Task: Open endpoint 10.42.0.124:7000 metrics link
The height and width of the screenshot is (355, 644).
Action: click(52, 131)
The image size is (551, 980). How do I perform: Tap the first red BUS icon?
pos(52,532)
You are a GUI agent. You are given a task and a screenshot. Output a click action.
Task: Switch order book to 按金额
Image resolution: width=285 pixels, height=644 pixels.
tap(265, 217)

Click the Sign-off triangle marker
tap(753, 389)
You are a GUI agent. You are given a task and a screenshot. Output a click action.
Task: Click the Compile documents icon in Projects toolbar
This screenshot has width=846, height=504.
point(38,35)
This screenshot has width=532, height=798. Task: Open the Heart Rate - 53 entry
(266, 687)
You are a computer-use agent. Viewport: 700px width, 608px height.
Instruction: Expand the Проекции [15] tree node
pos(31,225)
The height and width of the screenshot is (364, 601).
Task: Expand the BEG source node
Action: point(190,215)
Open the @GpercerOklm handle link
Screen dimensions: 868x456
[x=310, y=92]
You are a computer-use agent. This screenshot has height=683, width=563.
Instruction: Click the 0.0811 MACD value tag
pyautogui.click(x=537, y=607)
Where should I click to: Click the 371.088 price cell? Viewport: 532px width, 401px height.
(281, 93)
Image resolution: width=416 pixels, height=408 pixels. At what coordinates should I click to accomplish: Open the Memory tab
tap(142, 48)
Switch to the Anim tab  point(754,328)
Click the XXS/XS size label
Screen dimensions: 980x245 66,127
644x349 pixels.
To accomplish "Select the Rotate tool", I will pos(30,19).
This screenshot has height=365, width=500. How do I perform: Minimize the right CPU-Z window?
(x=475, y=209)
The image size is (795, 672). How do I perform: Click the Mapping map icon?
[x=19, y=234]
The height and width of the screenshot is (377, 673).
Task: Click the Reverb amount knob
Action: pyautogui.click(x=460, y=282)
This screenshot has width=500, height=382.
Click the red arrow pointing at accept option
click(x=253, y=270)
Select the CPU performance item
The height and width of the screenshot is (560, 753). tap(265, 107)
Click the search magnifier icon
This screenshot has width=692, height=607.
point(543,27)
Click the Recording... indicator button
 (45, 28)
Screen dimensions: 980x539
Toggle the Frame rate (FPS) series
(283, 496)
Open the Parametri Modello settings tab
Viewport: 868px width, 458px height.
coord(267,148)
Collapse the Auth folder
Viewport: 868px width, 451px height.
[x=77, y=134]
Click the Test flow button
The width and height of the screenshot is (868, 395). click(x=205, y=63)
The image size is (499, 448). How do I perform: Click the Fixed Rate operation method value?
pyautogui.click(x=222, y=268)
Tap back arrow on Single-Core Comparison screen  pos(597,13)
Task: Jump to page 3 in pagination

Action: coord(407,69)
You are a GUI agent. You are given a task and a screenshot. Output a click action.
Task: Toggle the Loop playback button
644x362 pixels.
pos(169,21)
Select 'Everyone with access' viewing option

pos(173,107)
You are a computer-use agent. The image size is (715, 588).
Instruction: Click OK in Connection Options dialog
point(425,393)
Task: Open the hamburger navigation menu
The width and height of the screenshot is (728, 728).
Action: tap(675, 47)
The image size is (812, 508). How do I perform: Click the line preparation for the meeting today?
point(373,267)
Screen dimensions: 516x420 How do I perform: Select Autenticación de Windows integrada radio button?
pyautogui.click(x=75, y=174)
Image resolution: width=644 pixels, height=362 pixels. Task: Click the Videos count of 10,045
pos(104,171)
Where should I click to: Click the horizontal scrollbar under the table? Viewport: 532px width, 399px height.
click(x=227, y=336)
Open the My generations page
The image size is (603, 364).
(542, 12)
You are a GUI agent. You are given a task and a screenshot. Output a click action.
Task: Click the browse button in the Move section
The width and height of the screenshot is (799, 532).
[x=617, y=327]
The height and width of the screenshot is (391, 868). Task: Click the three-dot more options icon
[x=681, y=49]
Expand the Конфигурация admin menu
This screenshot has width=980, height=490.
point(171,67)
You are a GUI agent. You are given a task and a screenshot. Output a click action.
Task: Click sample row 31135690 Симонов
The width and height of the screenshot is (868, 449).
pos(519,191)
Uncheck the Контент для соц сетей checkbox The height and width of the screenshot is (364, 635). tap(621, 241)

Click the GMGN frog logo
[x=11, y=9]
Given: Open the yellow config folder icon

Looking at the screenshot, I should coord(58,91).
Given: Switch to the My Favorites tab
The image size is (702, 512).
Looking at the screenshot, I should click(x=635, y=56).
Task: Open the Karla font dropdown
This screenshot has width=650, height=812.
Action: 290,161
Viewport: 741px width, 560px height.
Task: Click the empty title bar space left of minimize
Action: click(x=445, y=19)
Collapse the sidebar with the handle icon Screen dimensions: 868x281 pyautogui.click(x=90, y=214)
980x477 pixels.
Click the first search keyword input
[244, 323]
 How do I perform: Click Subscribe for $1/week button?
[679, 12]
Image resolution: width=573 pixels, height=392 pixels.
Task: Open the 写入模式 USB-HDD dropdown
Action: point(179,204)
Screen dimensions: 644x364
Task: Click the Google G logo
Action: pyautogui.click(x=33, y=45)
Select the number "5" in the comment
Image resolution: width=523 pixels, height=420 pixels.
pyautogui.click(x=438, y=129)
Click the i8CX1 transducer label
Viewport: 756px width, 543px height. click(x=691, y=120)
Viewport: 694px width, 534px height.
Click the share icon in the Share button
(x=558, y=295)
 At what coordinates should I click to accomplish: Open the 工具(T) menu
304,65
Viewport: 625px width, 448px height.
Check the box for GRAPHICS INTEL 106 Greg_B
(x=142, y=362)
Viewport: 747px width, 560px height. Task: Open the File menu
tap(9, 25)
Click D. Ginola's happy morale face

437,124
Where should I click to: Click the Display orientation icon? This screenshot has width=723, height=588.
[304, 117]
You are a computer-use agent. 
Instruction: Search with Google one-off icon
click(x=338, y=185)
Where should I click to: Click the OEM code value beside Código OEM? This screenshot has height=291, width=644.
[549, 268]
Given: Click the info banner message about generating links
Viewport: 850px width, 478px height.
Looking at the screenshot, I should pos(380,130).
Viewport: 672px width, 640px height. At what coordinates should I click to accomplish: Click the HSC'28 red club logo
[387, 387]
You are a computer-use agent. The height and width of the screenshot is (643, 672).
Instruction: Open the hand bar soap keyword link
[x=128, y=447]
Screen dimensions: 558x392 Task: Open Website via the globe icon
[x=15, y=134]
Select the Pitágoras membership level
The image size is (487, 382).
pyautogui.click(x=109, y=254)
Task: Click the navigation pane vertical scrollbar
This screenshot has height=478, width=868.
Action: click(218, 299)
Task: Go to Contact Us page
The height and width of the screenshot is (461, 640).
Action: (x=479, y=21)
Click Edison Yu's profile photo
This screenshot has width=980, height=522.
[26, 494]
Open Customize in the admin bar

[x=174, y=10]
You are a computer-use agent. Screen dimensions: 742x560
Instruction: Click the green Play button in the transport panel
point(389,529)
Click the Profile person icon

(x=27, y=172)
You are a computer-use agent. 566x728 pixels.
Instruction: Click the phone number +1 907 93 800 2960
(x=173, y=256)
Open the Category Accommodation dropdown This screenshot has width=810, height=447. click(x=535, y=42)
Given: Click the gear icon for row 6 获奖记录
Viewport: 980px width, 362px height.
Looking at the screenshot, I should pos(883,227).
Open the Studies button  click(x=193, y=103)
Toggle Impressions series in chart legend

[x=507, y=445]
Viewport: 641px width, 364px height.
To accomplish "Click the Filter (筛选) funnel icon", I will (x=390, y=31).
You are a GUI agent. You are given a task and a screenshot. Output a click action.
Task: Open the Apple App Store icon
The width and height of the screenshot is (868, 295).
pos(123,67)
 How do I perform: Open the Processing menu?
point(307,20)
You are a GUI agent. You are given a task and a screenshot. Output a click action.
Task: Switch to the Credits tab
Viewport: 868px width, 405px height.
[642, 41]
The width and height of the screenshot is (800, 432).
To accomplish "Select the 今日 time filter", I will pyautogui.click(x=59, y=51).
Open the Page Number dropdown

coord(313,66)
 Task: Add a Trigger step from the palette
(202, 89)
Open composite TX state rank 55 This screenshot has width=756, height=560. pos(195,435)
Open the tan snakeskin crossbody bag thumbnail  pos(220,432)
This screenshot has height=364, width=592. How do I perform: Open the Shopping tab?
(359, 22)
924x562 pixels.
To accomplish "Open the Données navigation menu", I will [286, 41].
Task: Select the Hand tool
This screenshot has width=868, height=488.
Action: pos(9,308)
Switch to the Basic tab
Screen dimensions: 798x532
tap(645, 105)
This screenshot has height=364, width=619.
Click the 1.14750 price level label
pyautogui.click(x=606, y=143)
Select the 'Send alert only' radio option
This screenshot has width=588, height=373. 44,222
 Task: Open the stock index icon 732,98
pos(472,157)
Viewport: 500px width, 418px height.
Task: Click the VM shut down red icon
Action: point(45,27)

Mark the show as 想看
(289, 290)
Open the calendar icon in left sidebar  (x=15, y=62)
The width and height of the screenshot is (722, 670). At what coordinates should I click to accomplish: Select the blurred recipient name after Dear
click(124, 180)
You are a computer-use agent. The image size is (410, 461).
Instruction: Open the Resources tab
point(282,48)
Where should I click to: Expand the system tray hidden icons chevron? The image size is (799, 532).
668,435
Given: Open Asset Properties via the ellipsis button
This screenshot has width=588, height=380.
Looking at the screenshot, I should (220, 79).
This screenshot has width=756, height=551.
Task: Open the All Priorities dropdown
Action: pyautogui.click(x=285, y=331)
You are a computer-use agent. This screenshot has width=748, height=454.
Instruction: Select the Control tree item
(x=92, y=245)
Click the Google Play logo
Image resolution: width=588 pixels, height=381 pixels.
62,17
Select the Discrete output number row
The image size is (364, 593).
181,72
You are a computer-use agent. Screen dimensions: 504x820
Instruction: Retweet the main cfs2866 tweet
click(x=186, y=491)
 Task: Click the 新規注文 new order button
::::
**Task objective**:
Count each line of the listing above that holds the string "order", and state that count without anything added.

**Answer box**:
2